Roderick Black v. Warden Fairton FCI

693 F. App'x 122
CourtCourt of Appeals for the Third Circuit
DecidedJuly 20, 2017
Docket17-1356
StatusUnpublished

This text of 693 F. App'x 122 (Roderick Black v. Warden Fairton FCI) is published on Counsel Stack Legal Research, covering Court of Appeals for the Third Circuit primary law. Counsel Stack provides free access to over 12 million legal documents including statutes, case law, regulations, and constitutions.

Bluebook
Roderick Black v. Warden Fairton FCI, 693 F. App'x 122 (3d Cir. 2017).

Opinion

OPINION *

PER CURIAM

In relation to his role as the leader of drug ring in Ahoskie, North Carolina, from November 1991 through January 1994, Roderick Black was convicted by a federal jury of conspiring to possess with intent to distribute and distributing cocaine and crack cocaine; engaging in a continuing criminal enterprise under 21 U.S.C. § 848; using and carrying a firearm during and in relation to a drug trafficking crime; possessing crack with intent to distribute and aiding and abetting; distributing crack and aiding and abetting; possessing cocaine with intent to distribute and aiding and abetting; and distributing cocaine. He was sentenced to consecutive terms of life in prison and 60 months. The judgment was affirmed on appeal. United States v. Black, No. 95-5077, 1996 WL 526888 at *1, 1996 U.S. App. LEXIS 24447 at *2 (4th Cir. Sept. 18, 1996).

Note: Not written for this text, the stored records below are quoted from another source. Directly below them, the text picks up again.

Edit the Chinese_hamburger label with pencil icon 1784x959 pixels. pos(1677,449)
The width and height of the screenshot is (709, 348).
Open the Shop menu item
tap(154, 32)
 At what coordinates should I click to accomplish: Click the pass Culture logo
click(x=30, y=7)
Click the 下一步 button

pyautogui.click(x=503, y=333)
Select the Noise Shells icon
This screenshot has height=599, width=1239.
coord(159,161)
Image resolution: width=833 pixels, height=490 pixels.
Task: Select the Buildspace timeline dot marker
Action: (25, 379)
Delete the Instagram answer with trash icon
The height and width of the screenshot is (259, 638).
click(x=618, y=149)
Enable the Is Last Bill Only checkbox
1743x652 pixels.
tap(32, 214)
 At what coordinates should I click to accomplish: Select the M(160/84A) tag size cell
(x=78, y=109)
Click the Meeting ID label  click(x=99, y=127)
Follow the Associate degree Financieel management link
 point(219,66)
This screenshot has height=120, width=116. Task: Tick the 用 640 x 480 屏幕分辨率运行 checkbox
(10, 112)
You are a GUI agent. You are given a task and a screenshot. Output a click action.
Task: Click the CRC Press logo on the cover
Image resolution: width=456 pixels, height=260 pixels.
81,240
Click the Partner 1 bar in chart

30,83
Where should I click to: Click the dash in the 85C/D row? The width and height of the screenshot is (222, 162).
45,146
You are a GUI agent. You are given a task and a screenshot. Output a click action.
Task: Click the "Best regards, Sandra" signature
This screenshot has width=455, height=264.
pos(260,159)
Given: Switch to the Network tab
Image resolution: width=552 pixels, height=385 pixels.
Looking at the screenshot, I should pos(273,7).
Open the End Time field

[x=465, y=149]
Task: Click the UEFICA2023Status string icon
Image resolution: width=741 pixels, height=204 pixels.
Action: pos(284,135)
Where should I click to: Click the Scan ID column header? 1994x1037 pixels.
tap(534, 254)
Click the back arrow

In 2001, Black filed his first motion pursuant to 28 U.S.C. § 2255 to challenge the judgment. A district court denied the motion as untimely, and a court of appeals declined to issue him a certificate of ap-pealability. United States v. Black, 19 Fed.Appx. 78, 79 (4th Cir. 2001) (per curiam). He has since sought relief without success in a petition under 28 U.S.C. § 2241, see Black v. Warden, 253 Fed.Appx. 209, 210 (3d Cir. 2007) (per curiam), additional § 2255 motions, see, e.g., Black v. United States, No. 2:94-CR-15-BO-9, No. 2:14-CV- *123 35-BO, 2014 WL 4686677, 2014 U.S. Dist. LEXIS 132929 (E.D.N.C. Sept. 17, 2014), and a motion under 18 U.S.C. § 3582(c), see Black v. United States, No. 2:94-CR-15-BO-9, No. 2:14-CV-35-BO, 2014 WL 5307465, 2014 U.S. Dist. LEXIS 147391 (E.D.N.C. Oct. 15, 2014) (order).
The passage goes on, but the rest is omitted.